Another way to bulk up on vegetables is to serve a hearty portion of a vegetable-based soup as an appetiser before meals. You will end up eating fewer kilojoules in the main part of the meal as the soup fills you up beforehand. Make homemade veggie soups such as chunky vegetable soup, tomato soup, lentil soup, or minestrone. Limit cream-based soups and additions like croutons and bread. In summer, the same concept can work by serving a large salad before the main meal.
Interestingly, dinner plates in restaurants and in our homes have gotten bigger over the years, and consequently, so have the amount of food we dish up. A 2015 study showed that when a plate size is doubled, this increases the amount of food eaten by 41%. In contrast, halving the size of the plate results in a 30% reduction in amount of food eaten. Stock up on smaller dinner plates, or better yet, eat off a side plate to help control portions.
According to a 2012 study by food psychologist, Dr Brian Wansink, the colour of your plate can influence what you eat. The researchers found that when a plate and the food on it had a low colour contrast (such as white rice on a white plate), participants served themselves 22% more than when there was a higher colour contrast (like a tomato-based pasta on a white plate or baked potato on a red plate). The key learning from this study may be that to eat less it’s best to choose plates with a colour contrast to the food you’re serving. Use this to your advantage to eat healthier foods: serve a big salad on a large green plate.
When serving meals at home, dish up from the kitchen and not from the family dinner table. Placing dishes on the dinner table may tempt you to go for second helpings. Mindless eating can occur as you nibble at food while chatting after a meal.
To take it one step further, as you are dishing for a meal, place leftovers immediately into containers for lunch the next day. This way there is no opportunity for seconds.
Share a few starters among several eating companions, or ask for half portions of a main meal instead. If you have a full portion, ask the waiter to immediately box up half to take home.

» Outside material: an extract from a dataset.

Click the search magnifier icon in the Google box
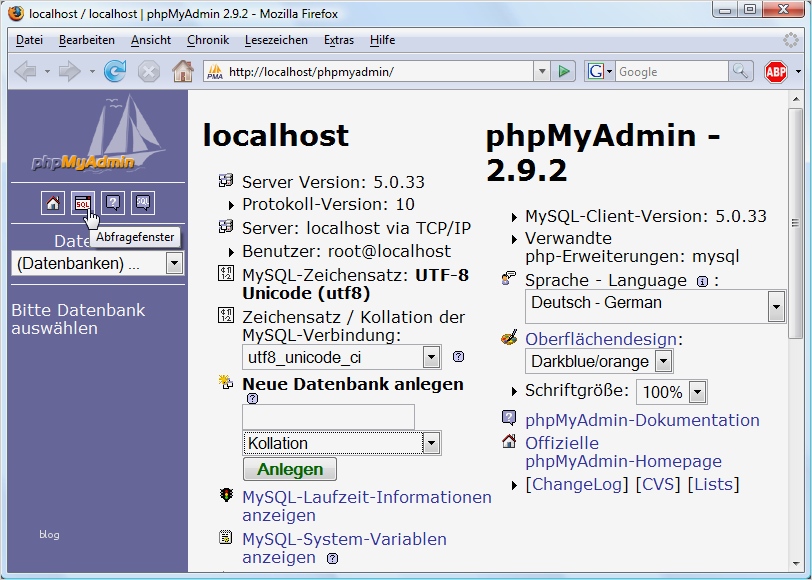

In a study by Cornell University, over 75% of diners selected the first food they saw, and the first three foods a person saw in the buffet made up two-thirds of all the foods they plated. When eating from a buffet, take a brief walk around all the options before starting to dish.
The same researchers from Cornell University found that people eat 50% more chips when there are no visual cues as to how much was eaten. Instead of eating directly out of the packet of crisp or box ox biscuits, take out the amount to eat and eat off a plate or out of a bowl.
To slow you down when eating, include more foods that require some effort to eat, such as peeling a naartjie or peeling pistachios out of the shell.
Skipping meals can be disastrous for portion control as you are more likely to eat too large of a portion at the next main meal. For most, three healthy and balanced main meals with one or two snacks in the day will help control hunger levels and thus portions.
Paying attention to the numbers of chews you are taking ultimately slows you down which leads to eating less. When we eat more slowly, we tend to eat more mindfully, and, in turn, eat less.